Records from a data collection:
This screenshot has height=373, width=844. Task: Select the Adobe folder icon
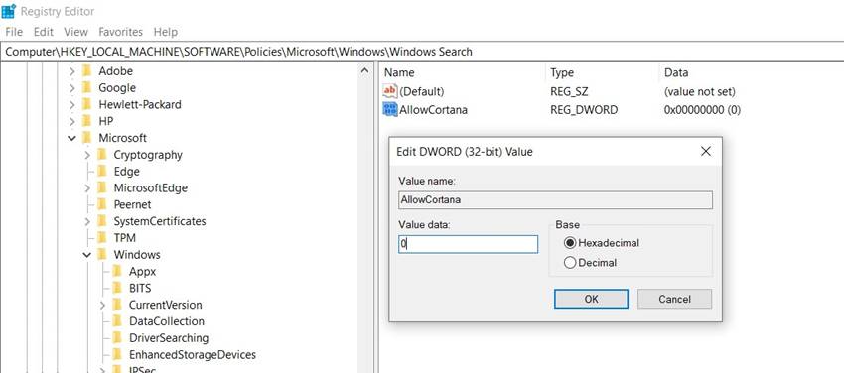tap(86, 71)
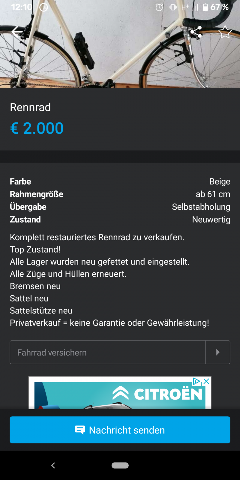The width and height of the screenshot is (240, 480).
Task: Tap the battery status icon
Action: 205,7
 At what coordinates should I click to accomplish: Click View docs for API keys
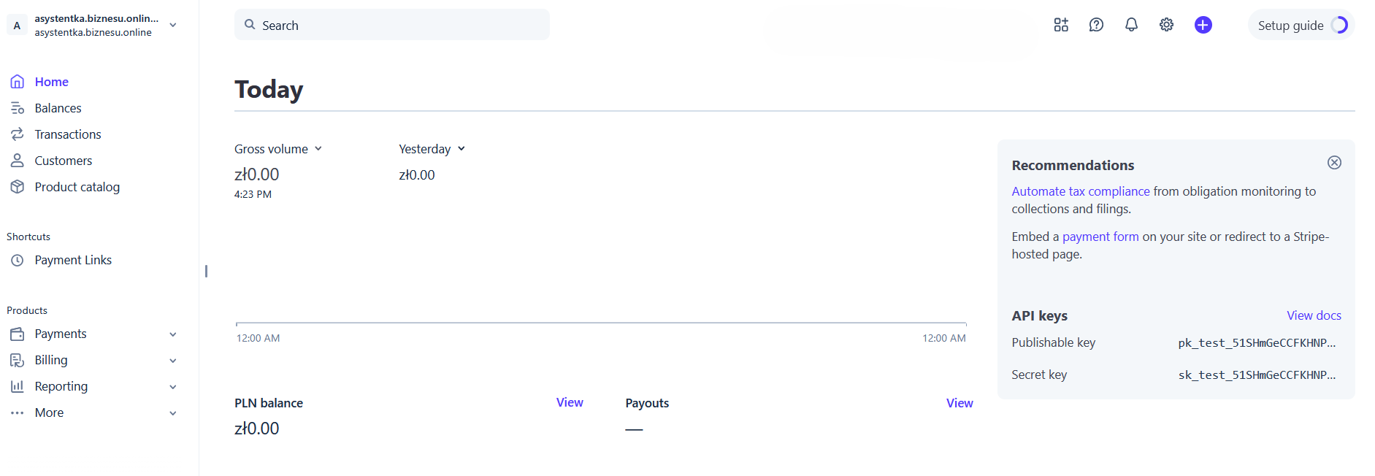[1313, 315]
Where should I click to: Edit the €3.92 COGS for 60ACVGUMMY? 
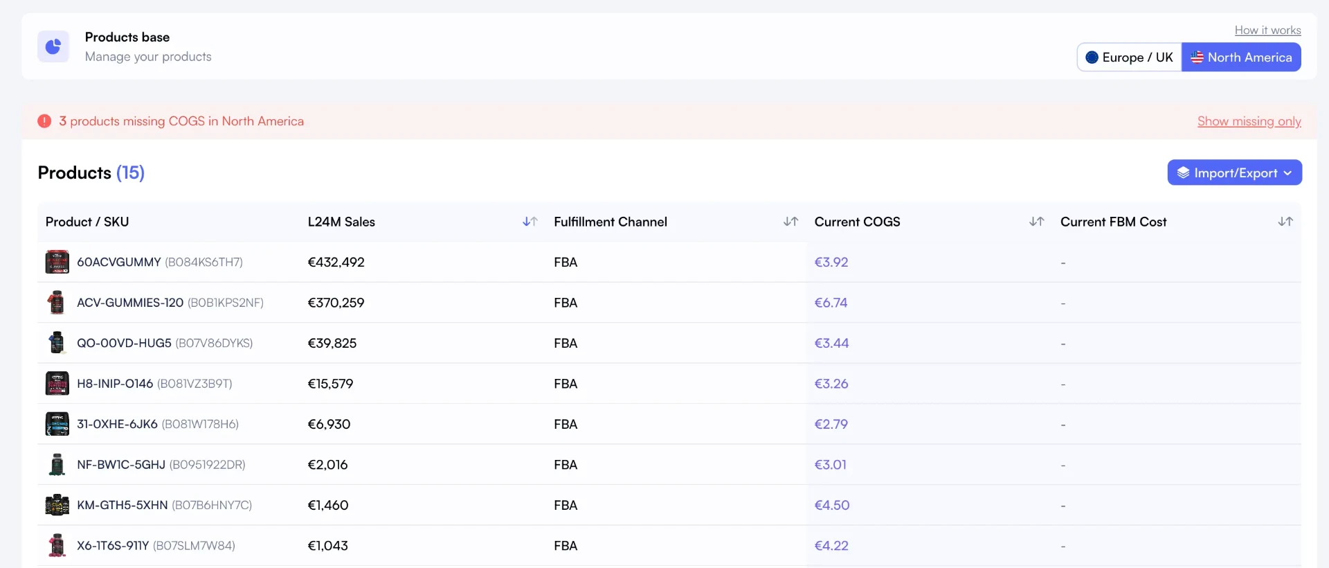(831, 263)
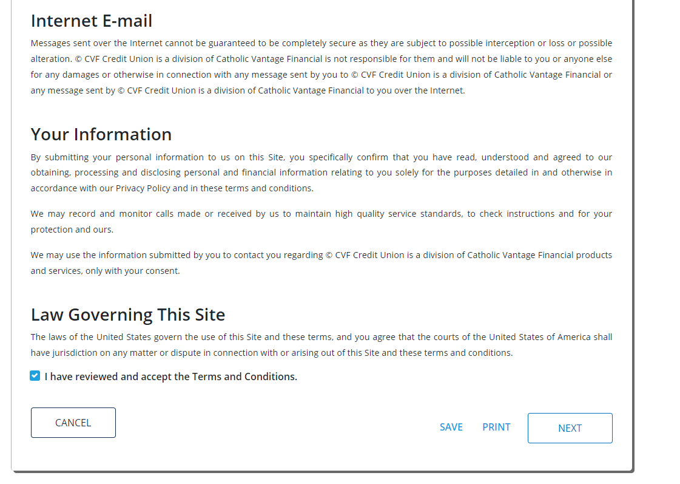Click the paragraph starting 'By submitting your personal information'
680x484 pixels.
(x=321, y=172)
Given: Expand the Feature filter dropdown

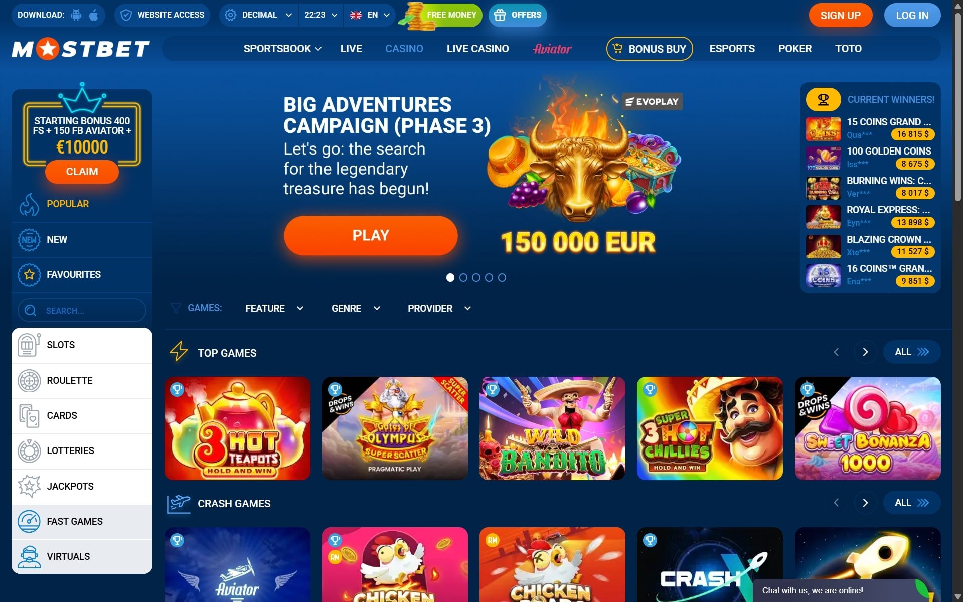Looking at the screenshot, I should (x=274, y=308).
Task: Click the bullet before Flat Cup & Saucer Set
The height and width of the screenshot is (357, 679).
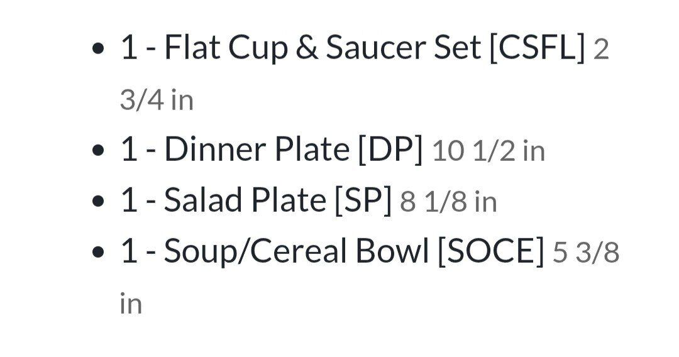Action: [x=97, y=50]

== Task description ==
In your copy, include no pictures, but reproduce all records exactly.

== Answer to the exercise ==
This screenshot has height=373, width=844. Task: Select the Adobe folder icon
tap(86, 71)
The width and height of the screenshot is (240, 480).
Task: Tap the battery status icon
Action: 205,7
 At what coordinates should I click to accomplish: Click View docs for API keys
[1313, 315]
Where should I click to: Edit the €3.92 COGS for 60ACVGUMMY? 
(831, 263)
Click the paragraph starting 'By submitting your personal information'
680x484 pixels.
(x=321, y=172)
Given: Expand the Feature filter dropdown

Looking at the screenshot, I should (x=274, y=308).
Task: Click the bullet before Flat Cup & Saucer Set
The height and width of the screenshot is (357, 679).
Action: [x=97, y=50]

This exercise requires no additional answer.